> **Problemas por resolver**:
A. Según el texto sobre la interna del oficialismo, ¿por qué logró Grabois los avales necesarios para oficializar su precandidatura presidencial? Contesta en una a tres oraciones.
B. Enumera a todos los que, según el texto sobre la interna del oficialismo, habrían querido evitar la interna, es decir, aquellos contra cuyo deseo se producirá.
C. Transcribe, por favor, el tramo del texto sobre la interna del oficialismo que va desde "Grabois cumplió con" hasta "duda cabe, inolvidable.".

El escenario electoral había cambiado radicalmente. La imagen de un peronismo fragmentado, deshilachado, entregado, había dado paso a la imagen de un peronismo revitalizado, confiado, entusiasmado. Todo hacía suponer que la fórmula de unidad sería convalidada formalmente en la medianoche del sábado, luego de que Massa y Rossi estamparan las firmas de rigor. Pero siempre nos olvidamos que estamos en Argentina. Siempre nos olvidamos que en nuestra comarca, en materia política, nunca está dicha la última palabra. Faltando escasas horas para la medianoche del sábado el dirigente social Juan Grabois firmó su precandidatura presidencial, acompañado por su precandidata a la vicepresidencia, Paula Abal Medina. En consecuencia, contra el deseo de Cristina, Massa, la CGT, los barones del conurbano y probablemente Alberto y Rossi (antes se habían manifestado a favor de las PASO), habrá una interna dentro del oficialismo.

“En enero de este año anuncié mi precandidatura a presidente con un planteo político claro: si no había un candidato hijo de la generación diezmada que represente con firmeza la defensa de la soberanía nacional y un programa transformador, nosotros estábamos dispuestos a hacerlo. Ayer se anunció la fórmula Massa-Rossi y, como somos consecuentes con nuestras convicciones, hoy junto a Paula Abal Medina asumimos el desafío de competir en las PASO presidenciales en Justa y Soberana dentro de Unidos por la Patria”. Nosotros representamos a esa generación y ese programa”, sentenció el dirigente social. Y agregó: “Nosotros no nos bajamos. Hacemos exactamente lo que venimos diciendo hace meses. Si Wado era candidato a Presidente, lo íbamos a acompañar. Massa ahora es el candidato a Presidente de un sector de Unidos por la Patria” (fuente: Perfil, 24/6/023).

Grabois cumplió con la palabra empeñada. Ahora bien, que lo haya podido hacer pone en evidencia que hay importantes sectores dentro del peronismo (y también de afuera) que están dispuestos a votarlo. Por eso logró los avales necesarios para oficializar su precandidatura presidencial. En consecuencia, el oficialismo pasó de la ansiada fórmula de unidad a una interna cuyo desenlace es, me parece, impredecible. Es cierto que Massa cuenta de entrada con una apreciable ventaja pero cometería un grave error si subestimara a Grabois. El dirigente social, al encontrarse en las antípodas ideológicas del tigrense, planteará una lucha muy dura con el objetivo de recrear, salvando las siderales distancias, la lucha setentista entre la patria peronista y la patria socialista. El duelo entre ambos será, qué duda cabe, inolvidable.

> **Datos**:
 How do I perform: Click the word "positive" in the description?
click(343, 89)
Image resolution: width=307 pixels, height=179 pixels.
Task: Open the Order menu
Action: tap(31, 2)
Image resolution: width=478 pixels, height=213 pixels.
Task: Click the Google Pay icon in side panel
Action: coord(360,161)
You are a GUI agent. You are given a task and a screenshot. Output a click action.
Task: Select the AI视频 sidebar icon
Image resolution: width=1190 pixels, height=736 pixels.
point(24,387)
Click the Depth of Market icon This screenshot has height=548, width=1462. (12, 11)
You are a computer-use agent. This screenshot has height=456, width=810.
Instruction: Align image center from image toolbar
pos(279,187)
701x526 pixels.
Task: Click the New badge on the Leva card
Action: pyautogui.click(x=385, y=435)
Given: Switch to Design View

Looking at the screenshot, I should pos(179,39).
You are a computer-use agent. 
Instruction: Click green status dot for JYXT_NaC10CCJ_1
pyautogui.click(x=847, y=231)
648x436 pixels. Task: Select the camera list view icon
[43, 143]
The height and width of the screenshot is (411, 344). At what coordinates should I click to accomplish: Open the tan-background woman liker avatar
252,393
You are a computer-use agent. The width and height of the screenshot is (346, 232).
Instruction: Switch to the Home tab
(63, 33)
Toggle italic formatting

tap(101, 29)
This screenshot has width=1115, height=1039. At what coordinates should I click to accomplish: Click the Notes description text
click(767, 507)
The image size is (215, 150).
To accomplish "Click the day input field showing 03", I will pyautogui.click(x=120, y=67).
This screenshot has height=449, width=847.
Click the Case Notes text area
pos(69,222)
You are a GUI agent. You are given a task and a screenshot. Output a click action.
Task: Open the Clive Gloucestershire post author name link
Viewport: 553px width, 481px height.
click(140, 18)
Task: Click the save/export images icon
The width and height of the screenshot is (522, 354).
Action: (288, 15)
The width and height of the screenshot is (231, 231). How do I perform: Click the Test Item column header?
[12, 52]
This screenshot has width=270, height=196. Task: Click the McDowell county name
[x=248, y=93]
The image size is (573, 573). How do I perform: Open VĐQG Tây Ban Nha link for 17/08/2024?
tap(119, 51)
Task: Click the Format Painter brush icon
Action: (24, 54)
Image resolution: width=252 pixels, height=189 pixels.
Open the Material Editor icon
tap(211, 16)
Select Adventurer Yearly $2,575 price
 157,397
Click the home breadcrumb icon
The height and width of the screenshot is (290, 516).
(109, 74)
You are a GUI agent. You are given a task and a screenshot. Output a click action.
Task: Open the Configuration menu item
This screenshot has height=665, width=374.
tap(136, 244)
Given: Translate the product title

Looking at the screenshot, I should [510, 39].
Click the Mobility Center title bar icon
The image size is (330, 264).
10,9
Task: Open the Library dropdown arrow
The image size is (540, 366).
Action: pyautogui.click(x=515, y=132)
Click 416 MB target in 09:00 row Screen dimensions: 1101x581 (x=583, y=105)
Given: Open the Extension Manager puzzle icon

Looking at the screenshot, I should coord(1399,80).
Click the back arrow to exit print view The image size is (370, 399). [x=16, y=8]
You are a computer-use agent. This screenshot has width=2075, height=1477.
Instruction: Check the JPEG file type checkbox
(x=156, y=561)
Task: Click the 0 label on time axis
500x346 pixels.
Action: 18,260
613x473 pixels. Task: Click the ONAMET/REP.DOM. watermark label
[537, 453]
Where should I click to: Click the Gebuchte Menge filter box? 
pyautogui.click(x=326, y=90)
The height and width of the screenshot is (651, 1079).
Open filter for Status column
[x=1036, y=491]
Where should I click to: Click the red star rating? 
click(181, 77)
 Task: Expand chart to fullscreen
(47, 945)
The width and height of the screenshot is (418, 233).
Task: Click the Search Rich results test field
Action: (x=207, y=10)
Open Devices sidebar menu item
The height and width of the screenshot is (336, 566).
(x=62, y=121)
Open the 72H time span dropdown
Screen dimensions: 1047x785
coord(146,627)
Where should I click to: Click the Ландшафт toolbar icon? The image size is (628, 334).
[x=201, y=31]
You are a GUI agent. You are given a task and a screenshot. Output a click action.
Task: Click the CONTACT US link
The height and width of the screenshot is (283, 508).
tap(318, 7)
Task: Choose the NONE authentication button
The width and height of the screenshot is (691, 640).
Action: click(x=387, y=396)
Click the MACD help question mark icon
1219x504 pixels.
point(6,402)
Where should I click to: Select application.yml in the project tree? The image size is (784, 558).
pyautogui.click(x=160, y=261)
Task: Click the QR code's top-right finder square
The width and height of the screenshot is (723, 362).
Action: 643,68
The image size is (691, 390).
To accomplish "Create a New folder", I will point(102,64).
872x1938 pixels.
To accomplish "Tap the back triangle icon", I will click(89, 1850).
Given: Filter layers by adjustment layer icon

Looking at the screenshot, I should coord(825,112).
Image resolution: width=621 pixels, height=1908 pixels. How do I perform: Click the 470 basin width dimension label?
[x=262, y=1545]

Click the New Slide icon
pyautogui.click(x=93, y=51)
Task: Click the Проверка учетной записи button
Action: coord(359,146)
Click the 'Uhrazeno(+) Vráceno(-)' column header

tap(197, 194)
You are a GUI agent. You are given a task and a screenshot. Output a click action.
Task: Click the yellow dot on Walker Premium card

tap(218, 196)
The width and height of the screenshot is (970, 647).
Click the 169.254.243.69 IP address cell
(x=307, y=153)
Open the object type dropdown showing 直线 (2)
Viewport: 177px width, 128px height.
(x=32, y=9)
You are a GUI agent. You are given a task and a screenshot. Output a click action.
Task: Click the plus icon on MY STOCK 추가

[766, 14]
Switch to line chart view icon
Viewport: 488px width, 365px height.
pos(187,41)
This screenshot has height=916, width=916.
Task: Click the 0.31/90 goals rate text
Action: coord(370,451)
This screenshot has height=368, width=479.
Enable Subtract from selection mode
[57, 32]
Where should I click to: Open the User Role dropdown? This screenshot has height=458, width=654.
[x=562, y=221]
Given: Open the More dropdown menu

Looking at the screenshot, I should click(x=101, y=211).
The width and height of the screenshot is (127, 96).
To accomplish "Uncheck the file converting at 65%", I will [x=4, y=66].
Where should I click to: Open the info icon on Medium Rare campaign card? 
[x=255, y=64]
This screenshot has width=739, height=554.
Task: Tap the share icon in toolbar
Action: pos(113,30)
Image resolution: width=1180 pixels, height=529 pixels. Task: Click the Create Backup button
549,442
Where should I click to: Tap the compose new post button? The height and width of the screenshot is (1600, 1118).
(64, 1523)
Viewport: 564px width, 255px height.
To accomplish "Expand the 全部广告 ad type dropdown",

> **Resultados en orden**:
A. Grabois logró los avales porque hay sectores importantes dentro del peronismo, y también fuera de él, dispuestos a votarlo.

B.
- Cristina
- Massa
- La CGT
- Los barones del conurbano
- Alberto (probablemente)
- Rossi (probablemente)

C.
Grabois cumplió con la palabra empeñada. Ahora bien, que lo haya podido hacer pone en evidencia que hay importantes sectores dentro del peronismo (y también de afuera) que están dispuestos a votarlo. Por eso logró los avales necesarios para oficializar su precandidatura presidencial. En consecuencia, el oficialismo pasó de la ansiada fórmula de unidad a una interna cuyo desenlace es, me parece, impredecible. Es cierto que Massa cuenta de entrada con una apreciable ventaja pero cometería un grave error si subestimara a Grabois. El dirigente social, al encontrarse en las antípodas ideológicas del tigrense, planteará una lucha muy dura con el objetivo de recrear, salvando las siderales distancias, la lucha setentista entre la patria peronista y la patria socialista. El duelo entre ambos será, qué duda cabe, inolvidable.